Не лишенное приятности повествование было прервано громким кряхтением, доносившимся с лавки, где спал обер-фельдкурат Лацина.

Патер просыпался во всей своей красе и великолепии. Его пробуждение сопровождалось теми же явлениями, что утреннее пробуждение молодого великана Гаргантюа, описанное старым веселым Рабле.

Обер-фельдкурат пускал ветры, рыгал и зевал во весь рот. Наконец он сел и удивленно спросил:

— Что за черт, где это я?

Капрал, увидев, что начальство пробуждается, подобострастно ответил:

— Осмелюсь доложить, господин обер-фельдкурат, вы изволите находиться в арестантском вагоне.

На лице патера мелькнуло удивление. С минуту он сидел молча и напряженно соображал, но безрезультатно. Между событиями минувшей ночи и пробуждением его в вагоне с решетками на окнах простиралось море забвения. Наконец он спросил капрала, все еще стоявшего перед ним в подобострастной позе:

— А по чьему приказанию меня, как какого-нибудь...

— Осмелюсь доложить, безо всякого приказания, господин обер-фельдкурат.

Патер встал и зашагал между лавками, бормоча, что он ничего не понимает. Потом он опять сел и спросил:

— А куда мы, собственно, едем?

— Осмелюсь доложить, в Брук.

— А зачем мы едем в Брук?

— Осмелюсь доложить, туда переведен весь наш Девяносто первый полк.

Патер снова принялся усиленно размышлять о том, что с ним произошло, как он попал в вагон и зачем он, собственно, едет в Брук именно с Девяносто первым полком и под конвоем. Наконец он протрезвился настолько, что разобрал, что перед ним сидит вольноопределяющийся. Он обратился к нему:

— Вы человек интеллигентный; может быть, вы объясните мне попросту, ничего не утаивая, каким образом я попал к вам?

— С удовольствием, — охотно согласился вольноопределяющийся. — Вы просто-напросто примазались к нам утром при посадке в поезд, так как были под мухой.

Капрал строго взглянул на вольноопределяющегося.
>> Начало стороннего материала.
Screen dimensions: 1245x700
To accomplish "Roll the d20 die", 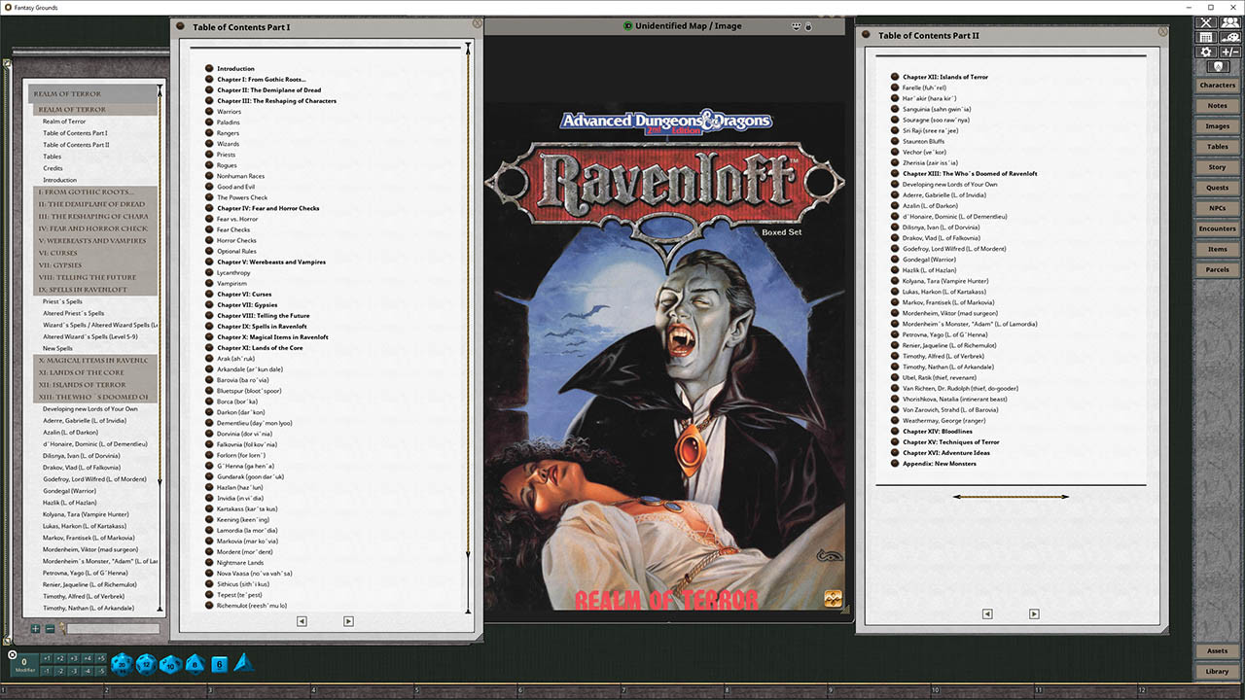I will pyautogui.click(x=121, y=664).

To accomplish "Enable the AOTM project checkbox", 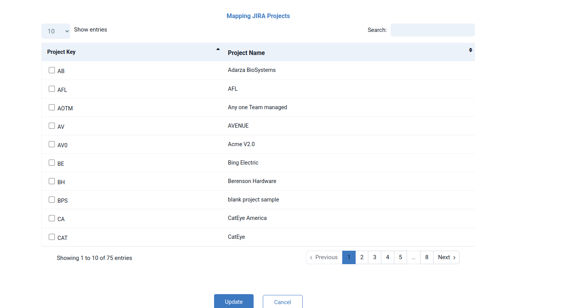I will 52,107.
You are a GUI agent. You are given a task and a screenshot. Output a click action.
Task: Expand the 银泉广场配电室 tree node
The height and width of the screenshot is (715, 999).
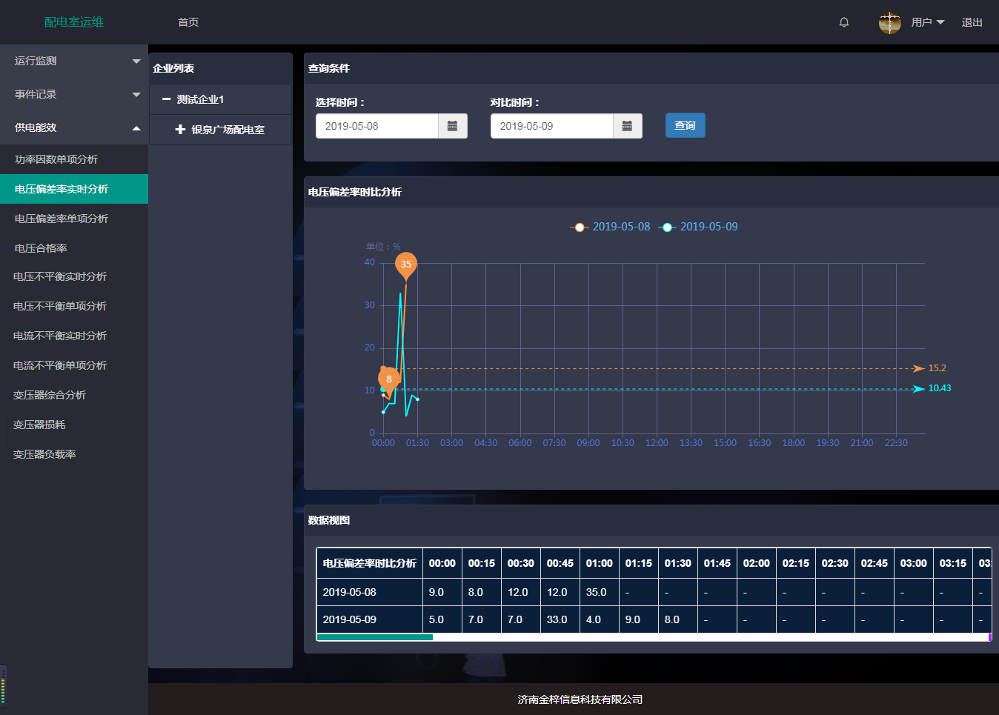click(x=180, y=130)
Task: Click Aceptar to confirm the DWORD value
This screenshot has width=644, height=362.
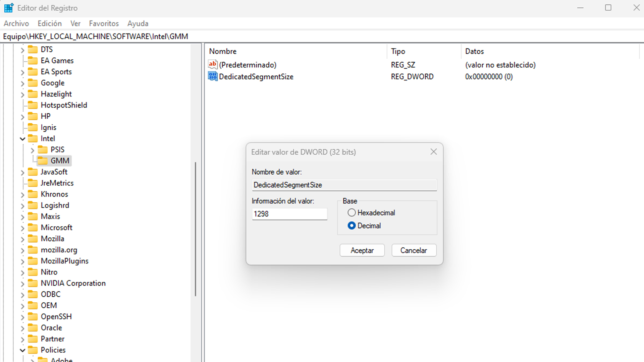Action: coord(363,250)
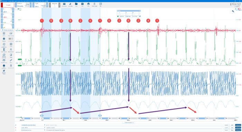Open the Measurements caliper icon

11,50
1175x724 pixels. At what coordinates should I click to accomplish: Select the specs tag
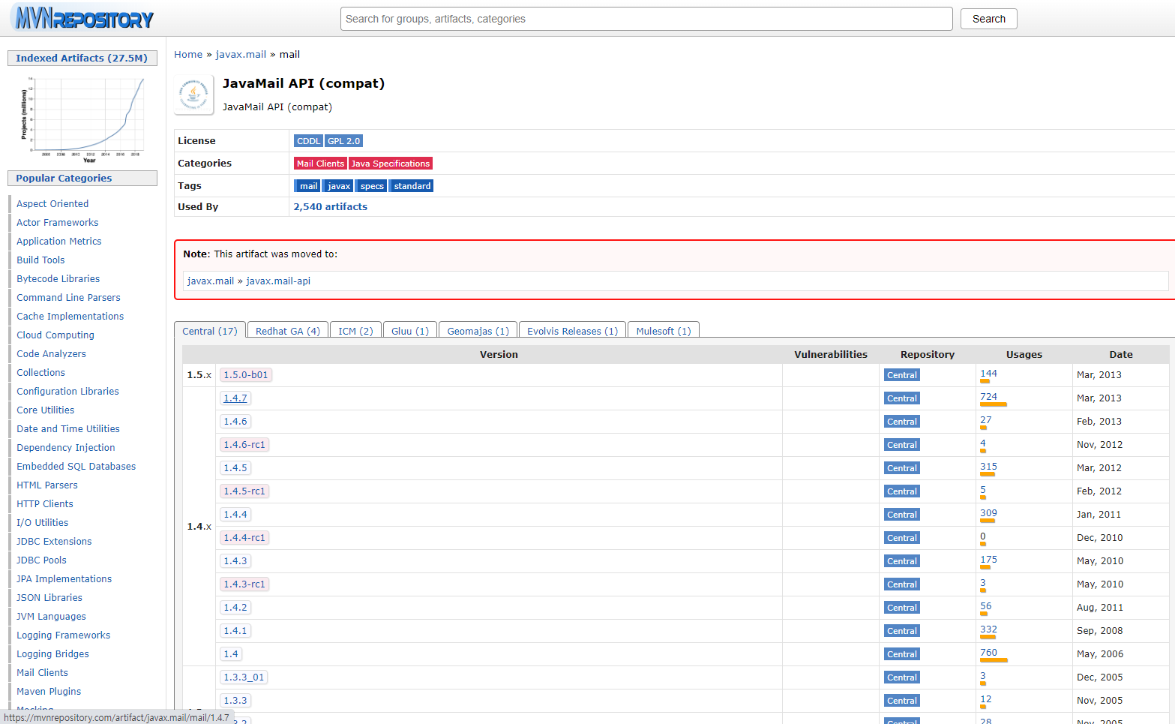pos(371,185)
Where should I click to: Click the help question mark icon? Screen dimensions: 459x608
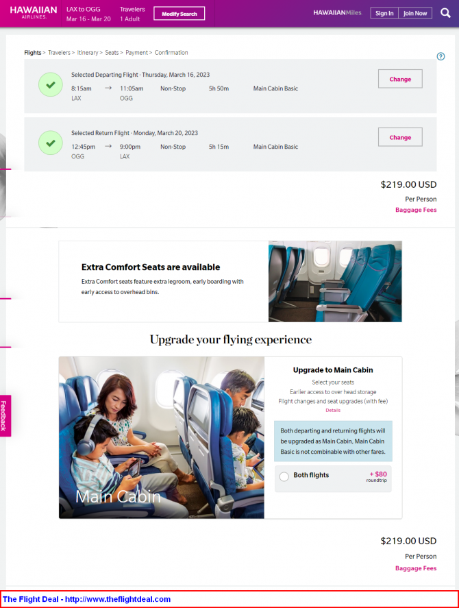pos(441,57)
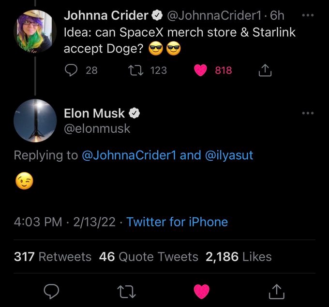Share Elon Musk's tweet
The height and width of the screenshot is (307, 329).
point(276,291)
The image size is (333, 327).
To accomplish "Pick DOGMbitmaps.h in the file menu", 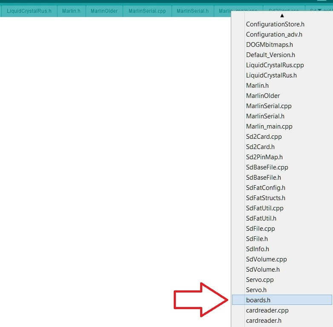I will point(269,45).
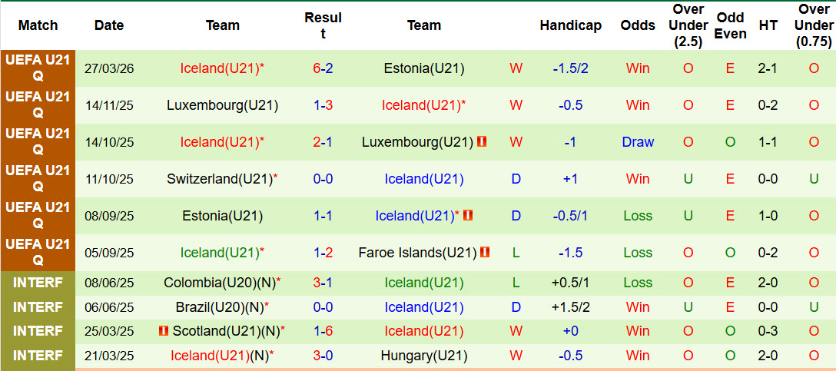Click the 3-0 result against Hungary
This screenshot has width=836, height=371.
tap(323, 356)
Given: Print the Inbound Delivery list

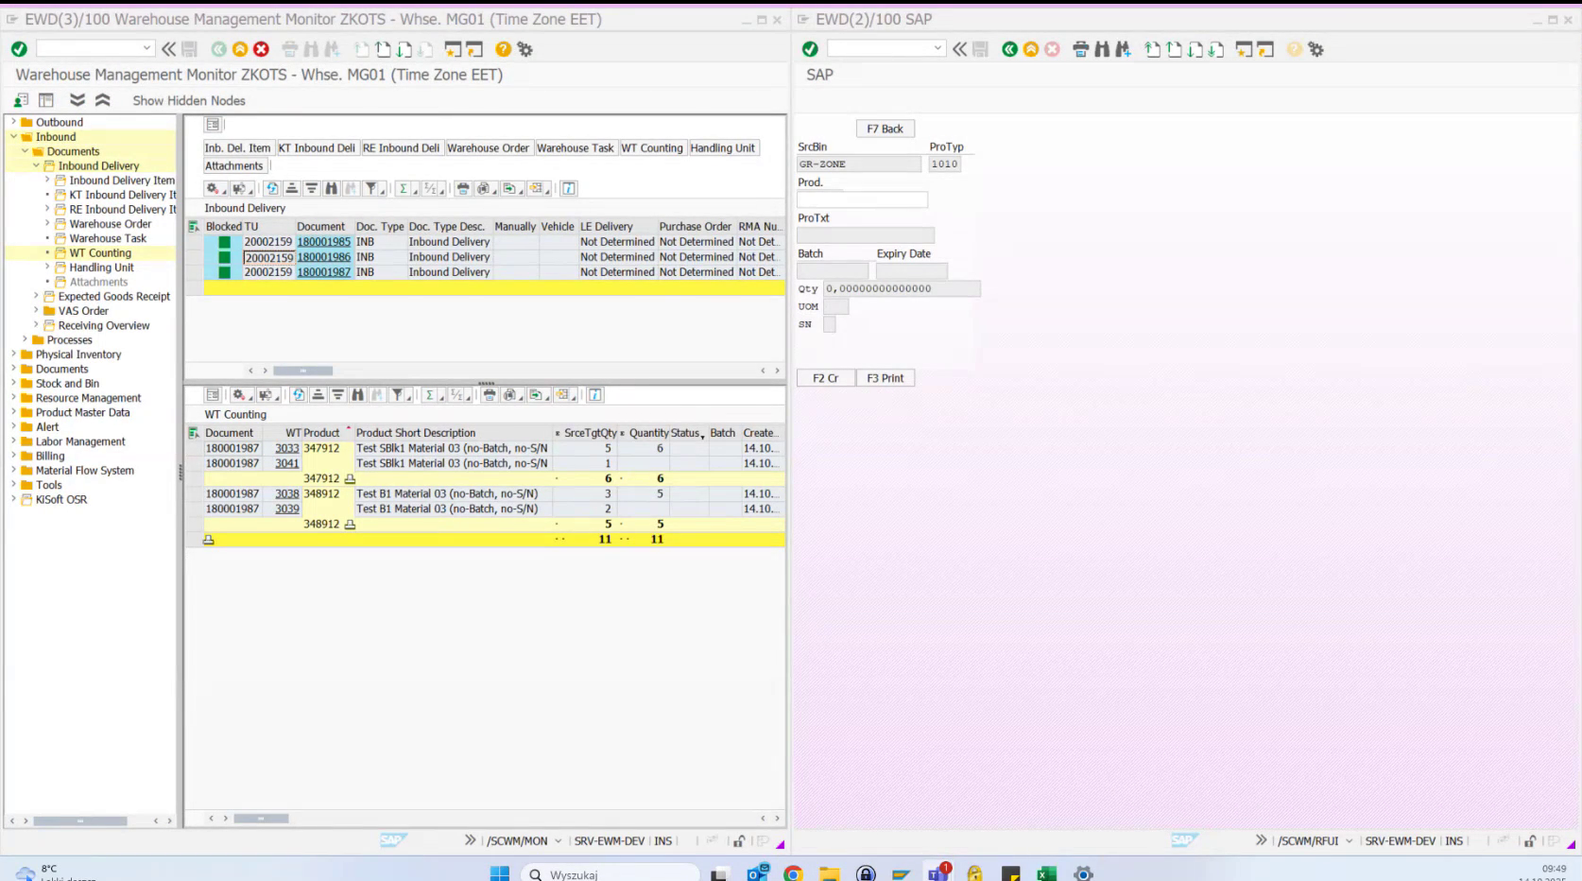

— Вы влезли к нам в вагон, — продолжал вольноопределяющийся, — таковы факты. Вы легли на лавку, а Швейк подложил вам под голову свою шинель. На предыдущей станции при проверке поезда вас занесли в список офицерских чинов, находящихся в поезде. Вы были, так сказать, официально обнаружены, и из-за этого наш капрал должен будет явиться на рапорт.

— Так, так, — вздохнул патер. — Значит, на ближайшей станции мне нужно будет пересесть в штабной вагон. А что, обед уже разносили?

— Обед будет только в Вене, господин обер-фельдкурат, — вставил капрал.

— Так, значит, это вы подложили мне под голову шинель? — обратился патер к Швейку. — Большое вам спасибо.

— Не за что, — ответил Швейк. — Я поступил так, как должен поступать каждый солдат, когда видит, что у начальства нет ничего под головой и что оно... того. Солдат должен уважать свое начальство, даже если оно немного и не того. У меня с фельдкуратами большой опыт, потому как я был в денщиках у фельдкурата Отто Каца. Народ они веселый и сердечный.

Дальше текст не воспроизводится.